La Agencia Tributaria ha lanzado las nuevas tablas de «precios medios de venta» para 2026, marcando la pauta para calcular el valor fiscal de turismos, motos y otros vehículos en situaciones habituales como compras de segunda mano, herencias o donaciones. Esta actualización anual puede influir sobre la base imponible del impuesto a liquidar, aunque el impacto real variará según el modelo, antigüedad y los coeficientes aplicables.
En términos más claros, si el vehículo «vale más» en las tablas de Hacienda, esto eleva el umbral desde el cual se calculan los impuestos en trámites donde se requiere una valoración objetiva y estandarizada. Estas tablas no reflejan un «precio de mercado» puro, sino que actúan como una guía oficial, estableciendo precios medios por marca y modelo para referencia administrativa. Están respaldadas por una Orden anual, en este caso la publicada a finales de 2025 para aplicarse en 2026, y son utilizadas en diversos escenarios tributarios vinculados a transmisiones y sucesiones.
En transacciones entre particulares, la atención se centra en el Impuesto sobre Transmisiones Patrimoniales (ITP) autonómico. Mientras tanto, en el caso de herencias y donaciones, entra en juego el Impuesto sobre Sucesiones y Donaciones, que también se gestiona a nivel autonómico pero bajo una lógica similar que requiere un valor para su liquidación.
La llegada de esta actualización se enmarca en un contexto donde el coste fiscal y de cotizaciones se ajusta rápidamente para sostener el gasto público. En 2025, el Índice de Precios al Consumo (IPC) cerró con una tasa interanual del 2,9%. Sin embargo, la percepción en el bolsillo de los contribuyentes no siempre coincide con esta cifra, especialmente cuando varias actualizaciones se combinan.

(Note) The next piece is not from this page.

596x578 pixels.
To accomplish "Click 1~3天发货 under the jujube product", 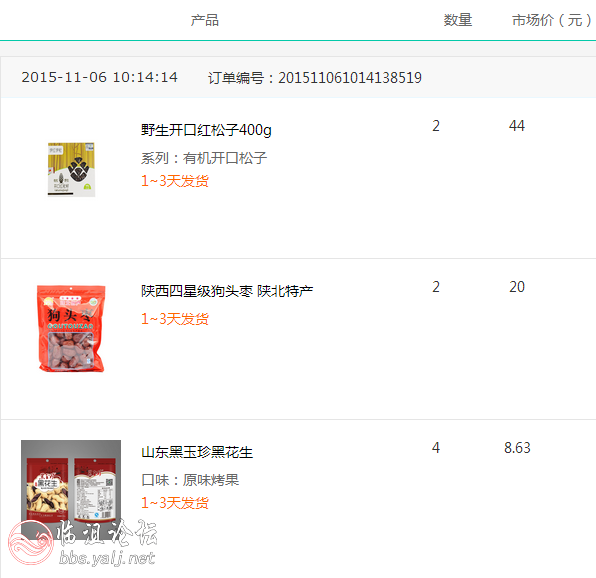I will pyautogui.click(x=175, y=319).
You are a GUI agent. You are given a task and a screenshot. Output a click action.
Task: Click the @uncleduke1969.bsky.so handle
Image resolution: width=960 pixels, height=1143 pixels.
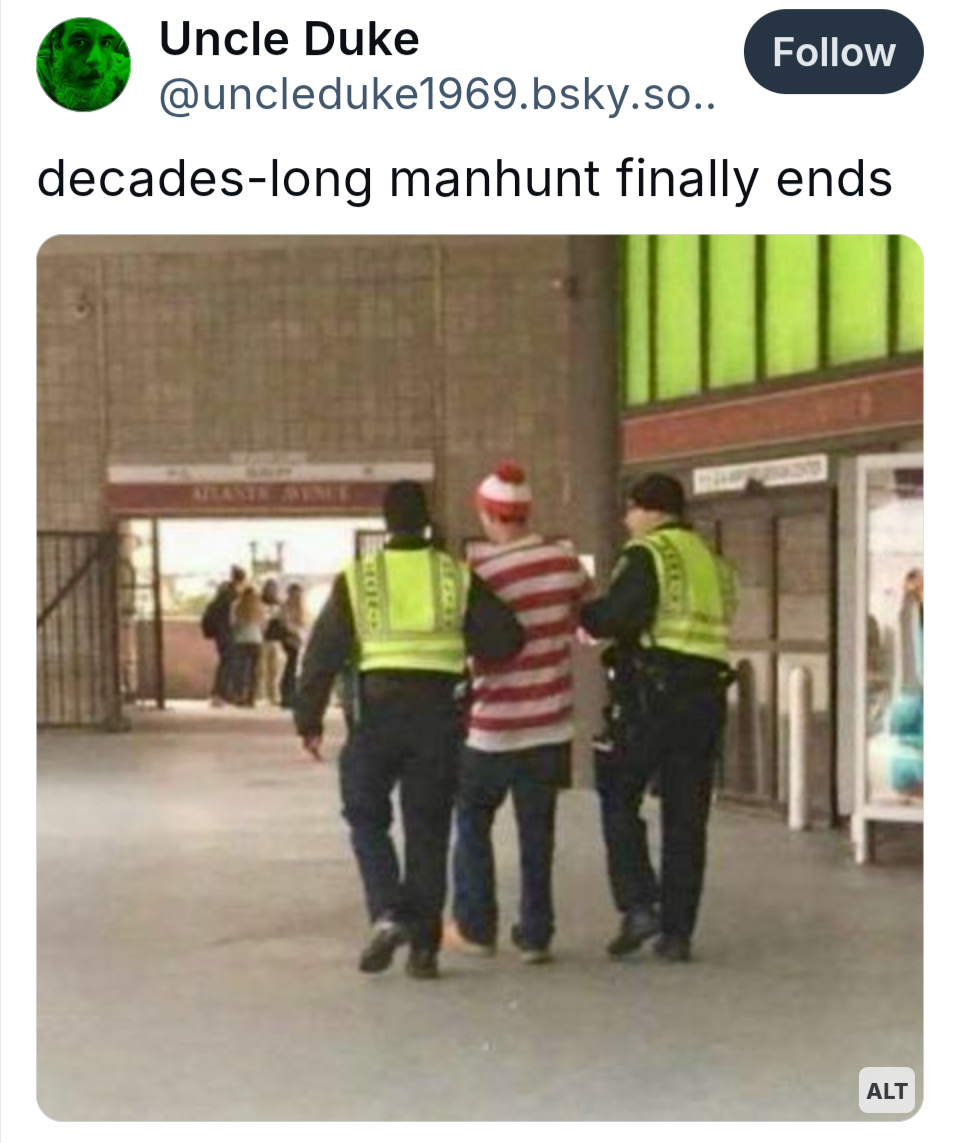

Situaciones similares se observan en el ámbito laboral con discusiones sobre las bases de cotización y los mecanismos para financiar el sistema, como el Mecanismo de Equidad Intergeneracional (MEI), cuya cotización adicional ha subido progresivamente, llegando a 0,8 puntos porcentuales en 2025, según datos del Gobierno.
Frente a este panorama, hay pasos prácticos que pueden ayudar a los ciudadanos a evitar sorpresas desagradables. Antes de adquirir un coche de segunda mano, es recomendable verificar el valor de referencia en las tablas y estimar el impuesto autonómico correspondiente. También es prudente conservar evidencia del estado real del vehículo, como averías, kilometraje y mantenimiento, para defender una valoración discrepante. En cuestiones de herencias, documentar bien el estado del parque móvil es crucial, ya que las condiciones del vehículo pueden influir significativamente en la tributación.
En conclusión, estas tablas no son meros trámites burocráticos para muchos contribuyentes. Determinan la diferencia entre una liquidación fiscal manejable y una factura inesperada, particularmente en operaciones cotidianas con márgenes financieros ajustados.